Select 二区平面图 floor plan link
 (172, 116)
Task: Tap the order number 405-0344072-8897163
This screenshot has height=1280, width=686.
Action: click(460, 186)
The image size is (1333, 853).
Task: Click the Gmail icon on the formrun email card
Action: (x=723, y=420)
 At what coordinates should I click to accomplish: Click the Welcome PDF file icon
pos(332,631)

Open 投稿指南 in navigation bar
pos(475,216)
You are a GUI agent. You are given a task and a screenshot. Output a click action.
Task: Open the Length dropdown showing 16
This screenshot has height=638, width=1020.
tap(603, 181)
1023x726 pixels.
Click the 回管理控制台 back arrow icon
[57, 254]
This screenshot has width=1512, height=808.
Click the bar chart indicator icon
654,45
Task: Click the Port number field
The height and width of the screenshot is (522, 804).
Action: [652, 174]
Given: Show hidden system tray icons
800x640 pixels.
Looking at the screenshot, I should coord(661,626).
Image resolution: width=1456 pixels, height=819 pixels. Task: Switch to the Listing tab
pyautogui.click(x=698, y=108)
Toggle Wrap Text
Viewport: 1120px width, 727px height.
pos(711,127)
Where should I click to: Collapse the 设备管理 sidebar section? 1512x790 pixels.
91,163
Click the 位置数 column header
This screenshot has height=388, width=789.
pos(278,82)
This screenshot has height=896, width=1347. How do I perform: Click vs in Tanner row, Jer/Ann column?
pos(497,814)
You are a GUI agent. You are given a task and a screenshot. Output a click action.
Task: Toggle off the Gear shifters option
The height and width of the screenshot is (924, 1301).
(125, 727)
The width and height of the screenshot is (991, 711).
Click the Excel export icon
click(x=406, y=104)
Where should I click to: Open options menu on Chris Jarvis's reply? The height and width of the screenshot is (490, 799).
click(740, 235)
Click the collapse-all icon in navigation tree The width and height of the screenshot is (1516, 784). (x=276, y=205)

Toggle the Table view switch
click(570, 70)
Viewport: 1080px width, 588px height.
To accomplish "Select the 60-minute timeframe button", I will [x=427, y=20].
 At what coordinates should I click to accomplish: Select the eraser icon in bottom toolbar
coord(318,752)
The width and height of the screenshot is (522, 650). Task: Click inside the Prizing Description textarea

****************************************

Consigne
Pouvez-vous modifier les lignes, de celle qui contient "Task: Tap the" jusqu'à la dernière des données, en remplaçant "textarea" par "text field" et en laissant tout le reste inchangé ?

Résultat obtenu
Task: Tap the order number 405-0344072-8897163
This screenshot has height=1280, width=686.
Action: click(460, 186)
The image size is (1333, 853).
Task: Click the Gmail icon on the formrun email card
Action: (x=723, y=420)
 At what coordinates should I click to accomplish: Click the Welcome PDF file icon
pos(332,631)

Open 投稿指南 in navigation bar
pos(475,216)
You are a GUI agent. You are given a task and a screenshot. Output a click action.
Task: Open the Length dropdown showing 16
This screenshot has height=638, width=1020.
tap(603, 181)
1023x726 pixels.
Click the 回管理控制台 back arrow icon
[57, 254]
This screenshot has width=1512, height=808.
Click the bar chart indicator icon
654,45
Task: Click the Port number field
The height and width of the screenshot is (522, 804).
Action: [652, 174]
Given: Show hidden system tray icons
800x640 pixels.
Looking at the screenshot, I should coord(661,626).
Image resolution: width=1456 pixels, height=819 pixels. Task: Switch to the Listing tab
pyautogui.click(x=698, y=108)
Toggle Wrap Text
Viewport: 1120px width, 727px height.
pos(711,127)
Where should I click to: Collapse the 设备管理 sidebar section? 1512x790 pixels.
91,163
Click the 位置数 column header
This screenshot has height=388, width=789.
pos(278,82)
This screenshot has height=896, width=1347. How do I perform: Click vs in Tanner row, Jer/Ann column?
pos(497,814)
You are a GUI agent. You are given a task and a screenshot. Output a click action.
Task: Toggle off the Gear shifters option
The height and width of the screenshot is (924, 1301).
(125, 727)
The width and height of the screenshot is (991, 711).
Click the Excel export icon
click(x=406, y=104)
Where should I click to: Open options menu on Chris Jarvis's reply? The height and width of the screenshot is (490, 799).
click(740, 235)
Click the collapse-all icon in navigation tree The width and height of the screenshot is (1516, 784). (x=276, y=205)

Toggle the Table view switch
click(570, 70)
Viewport: 1080px width, 588px height.
To accomplish "Select the 60-minute timeframe button", I will [x=427, y=20].
 At what coordinates should I click to accomplish: Select the eraser icon in bottom toolbar
coord(318,752)
The width and height of the screenshot is (522, 650). Task: Click inside the Prizing Description text field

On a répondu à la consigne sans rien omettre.